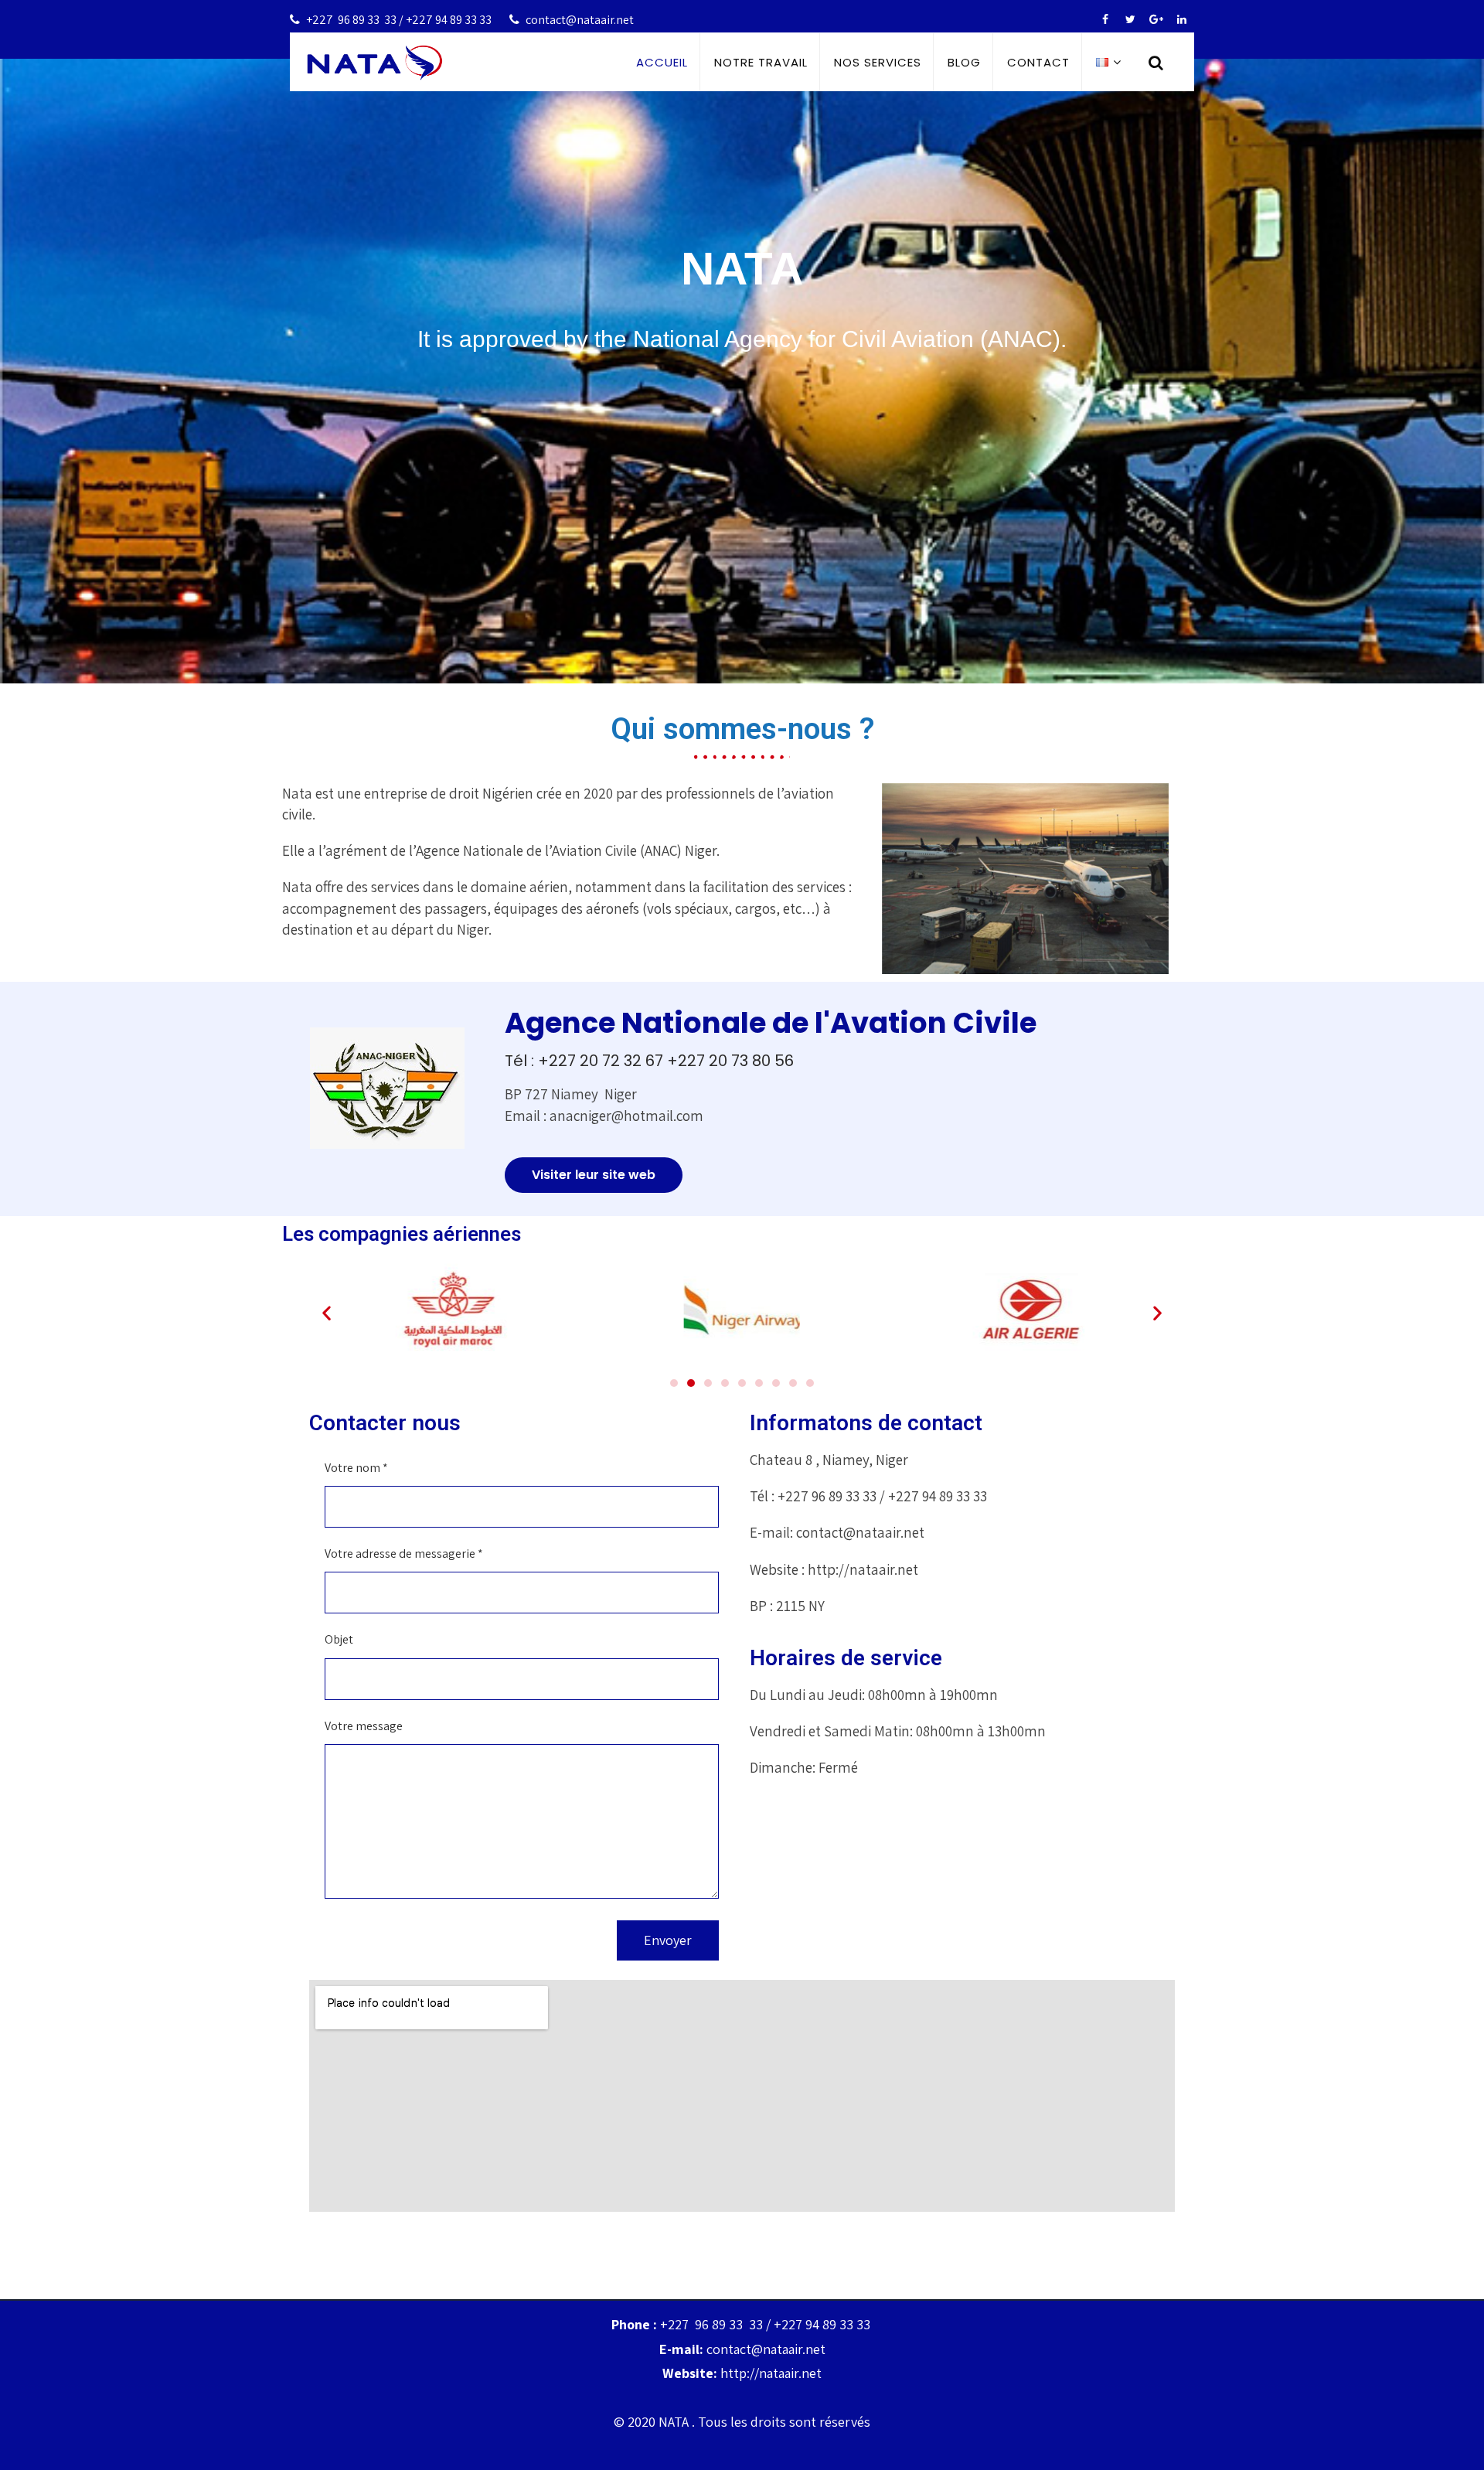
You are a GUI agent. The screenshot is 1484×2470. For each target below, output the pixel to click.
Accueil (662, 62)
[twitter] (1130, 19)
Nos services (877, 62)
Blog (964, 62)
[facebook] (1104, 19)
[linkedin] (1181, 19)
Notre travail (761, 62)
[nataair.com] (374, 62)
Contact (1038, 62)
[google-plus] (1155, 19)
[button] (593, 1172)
:::::
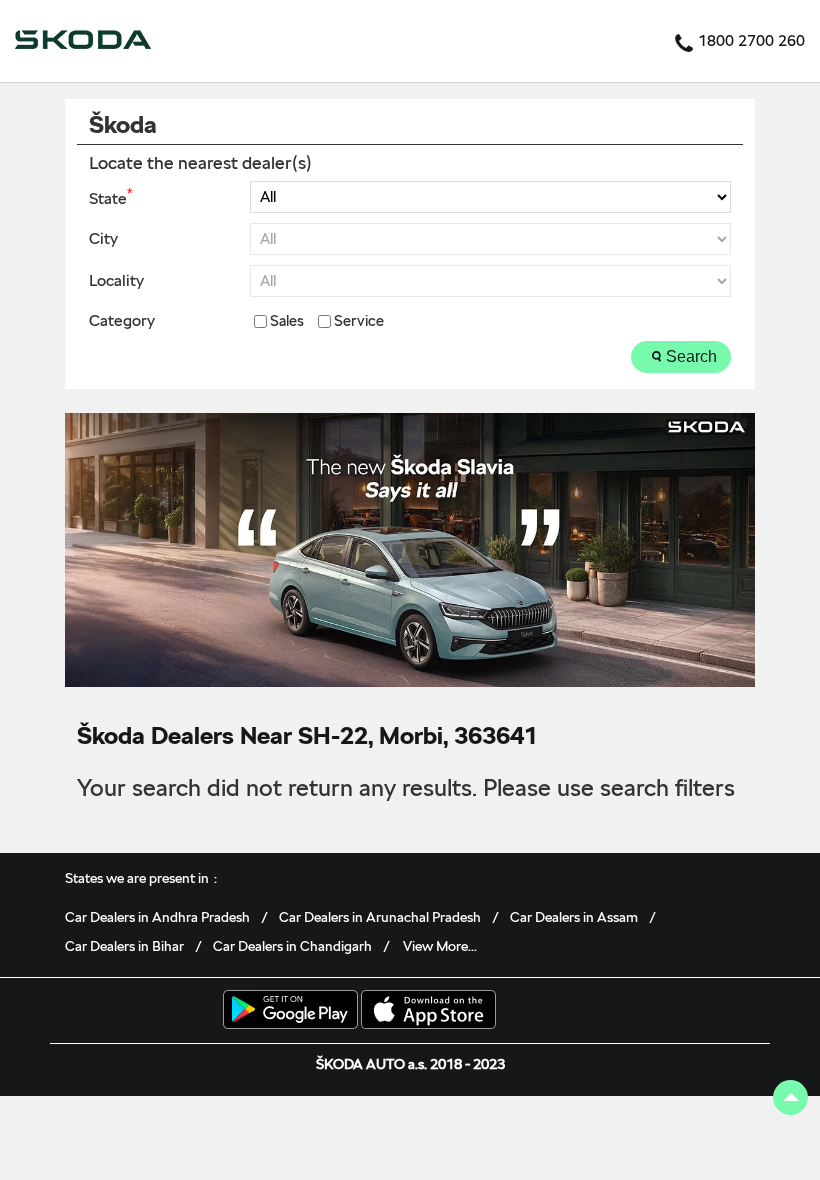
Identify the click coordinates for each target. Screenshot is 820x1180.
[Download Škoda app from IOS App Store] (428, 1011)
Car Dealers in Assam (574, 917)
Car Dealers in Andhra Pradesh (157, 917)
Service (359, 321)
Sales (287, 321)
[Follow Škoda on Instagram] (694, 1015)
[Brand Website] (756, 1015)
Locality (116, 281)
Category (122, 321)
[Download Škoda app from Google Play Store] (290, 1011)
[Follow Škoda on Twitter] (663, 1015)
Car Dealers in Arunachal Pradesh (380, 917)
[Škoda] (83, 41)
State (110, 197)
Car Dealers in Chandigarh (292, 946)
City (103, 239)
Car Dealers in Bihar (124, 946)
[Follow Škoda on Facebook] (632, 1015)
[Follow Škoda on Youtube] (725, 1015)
:::::
PROBLEM: Among the records above, repeat exactly the line with "[facebook] (1104, 19)", the line with "[button] (593, 1172)", and every line in between, and only those.

OUTPUT OF THE EXERCISE:
[facebook] (1104, 19)
[linkedin] (1181, 19)
Notre travail (761, 62)
[nataair.com] (374, 62)
Contact (1038, 62)
[google-plus] (1155, 19)
[button] (593, 1172)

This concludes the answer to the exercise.